Wilson et al conducted a thorough meta-analysis of trials comparing unicompartmental and total knee replacement. Unlike a traditional meta-analysis this paper focuses on patient relevant outcomes. The authors divided studies into three groups: randomised controlled trials, large registry studies, and large cohort studies and for each outcome reported the findings of each group of trials. Interestingly unicompartmental knee replacement had better patient-reported outcome measure scores in the 6 meta-analysed randomised controlled trials. Unicompartmental knee replacement did better in many areas actually, including shorter hospital stay and quicker recovery. And although observational data suggest increased revision rates with unicompartmental versus total knee replacement, this was not reflected in the one randomised controlled trial that assessed revision rates at 15 years.
For a high-end scientific paper, this is an easy read and serves as a good summary of published data that should be useful for shared decision-making.
Shouldering the burden
Craig et al’s cohort study of over 50,000 elective shoulder replacements using hospital episode statistics in the UK found increasing rates of shoulder replacement from 1998 to 2017. The authors report useful statistics on lifetime risks of revision surgery.

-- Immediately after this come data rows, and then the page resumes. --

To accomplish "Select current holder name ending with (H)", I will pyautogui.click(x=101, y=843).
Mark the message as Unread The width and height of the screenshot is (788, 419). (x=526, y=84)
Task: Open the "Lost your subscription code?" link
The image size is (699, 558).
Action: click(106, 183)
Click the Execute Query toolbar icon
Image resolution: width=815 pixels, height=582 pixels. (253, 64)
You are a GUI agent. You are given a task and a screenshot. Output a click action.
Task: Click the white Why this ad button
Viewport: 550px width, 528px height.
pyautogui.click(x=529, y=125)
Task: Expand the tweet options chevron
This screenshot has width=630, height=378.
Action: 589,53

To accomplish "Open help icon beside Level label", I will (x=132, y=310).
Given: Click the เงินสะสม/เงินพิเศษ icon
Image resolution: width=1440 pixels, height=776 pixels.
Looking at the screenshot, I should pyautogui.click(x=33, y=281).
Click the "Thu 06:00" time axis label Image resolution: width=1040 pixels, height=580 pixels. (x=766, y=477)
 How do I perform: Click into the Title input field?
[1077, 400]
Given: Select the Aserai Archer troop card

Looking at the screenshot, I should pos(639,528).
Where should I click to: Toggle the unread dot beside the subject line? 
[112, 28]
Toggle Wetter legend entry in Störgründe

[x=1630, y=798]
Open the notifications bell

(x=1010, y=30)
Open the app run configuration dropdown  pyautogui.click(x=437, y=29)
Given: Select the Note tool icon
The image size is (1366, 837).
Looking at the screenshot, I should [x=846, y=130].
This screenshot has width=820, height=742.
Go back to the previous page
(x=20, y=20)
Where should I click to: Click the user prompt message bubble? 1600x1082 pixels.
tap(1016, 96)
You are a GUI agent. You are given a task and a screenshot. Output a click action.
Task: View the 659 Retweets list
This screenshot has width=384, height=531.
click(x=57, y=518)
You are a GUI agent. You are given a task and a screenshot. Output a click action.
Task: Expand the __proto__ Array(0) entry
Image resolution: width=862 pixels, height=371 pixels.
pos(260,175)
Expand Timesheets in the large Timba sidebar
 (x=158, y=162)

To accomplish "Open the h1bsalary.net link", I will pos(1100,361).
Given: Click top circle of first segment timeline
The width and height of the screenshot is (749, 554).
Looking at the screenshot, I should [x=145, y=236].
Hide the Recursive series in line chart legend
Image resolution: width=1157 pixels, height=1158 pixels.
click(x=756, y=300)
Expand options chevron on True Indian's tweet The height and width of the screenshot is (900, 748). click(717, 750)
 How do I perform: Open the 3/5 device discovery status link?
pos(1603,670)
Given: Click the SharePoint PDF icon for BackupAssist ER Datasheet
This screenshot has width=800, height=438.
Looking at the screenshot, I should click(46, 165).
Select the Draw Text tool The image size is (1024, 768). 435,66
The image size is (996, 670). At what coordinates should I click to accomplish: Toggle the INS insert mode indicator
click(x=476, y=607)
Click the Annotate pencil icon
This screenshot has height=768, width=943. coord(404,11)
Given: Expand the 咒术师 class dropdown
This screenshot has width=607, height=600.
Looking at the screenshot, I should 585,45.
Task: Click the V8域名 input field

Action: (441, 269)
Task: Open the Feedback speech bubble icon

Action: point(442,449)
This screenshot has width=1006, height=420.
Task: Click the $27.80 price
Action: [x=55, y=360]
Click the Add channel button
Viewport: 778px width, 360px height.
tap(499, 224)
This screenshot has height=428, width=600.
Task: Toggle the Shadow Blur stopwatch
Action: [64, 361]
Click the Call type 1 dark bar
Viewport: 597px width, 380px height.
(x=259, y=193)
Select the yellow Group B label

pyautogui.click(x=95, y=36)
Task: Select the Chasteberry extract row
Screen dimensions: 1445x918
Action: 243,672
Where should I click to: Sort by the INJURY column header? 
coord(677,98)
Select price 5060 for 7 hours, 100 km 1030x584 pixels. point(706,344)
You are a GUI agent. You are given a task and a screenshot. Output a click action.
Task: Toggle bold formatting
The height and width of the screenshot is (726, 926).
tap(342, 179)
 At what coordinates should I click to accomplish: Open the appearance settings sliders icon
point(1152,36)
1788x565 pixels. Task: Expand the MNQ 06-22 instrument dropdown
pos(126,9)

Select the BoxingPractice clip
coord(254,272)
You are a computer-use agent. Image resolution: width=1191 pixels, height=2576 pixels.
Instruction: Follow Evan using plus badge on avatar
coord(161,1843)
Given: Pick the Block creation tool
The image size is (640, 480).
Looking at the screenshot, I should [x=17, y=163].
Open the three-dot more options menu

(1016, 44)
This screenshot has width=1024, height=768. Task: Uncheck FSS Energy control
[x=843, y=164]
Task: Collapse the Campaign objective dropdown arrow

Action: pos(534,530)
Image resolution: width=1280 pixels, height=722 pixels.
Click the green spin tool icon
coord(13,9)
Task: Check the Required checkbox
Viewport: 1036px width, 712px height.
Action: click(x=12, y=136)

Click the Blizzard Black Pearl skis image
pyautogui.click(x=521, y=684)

Risk of revision surgery was higher in younger patients with a striking risk of one in four for men aged 59 years and younger.
The reported risks of serious adverse events have to be interpreted with more care though. 1 in 22 had a serious adverse event at 90 days. This could have been pulmonary embolism, myocardial infarction, lower respiratory tract infection, acute kidney injury, urinary tract infection, cerebrovascular event, or death. It’s easy to assume that the rate of these events would have been zero if the patient had not undergone the operation. But outcomes without the operation can only be assessed properly in a randomised controlled trial.
Alex Nowbar is a clinical research fellow at Imperial College London.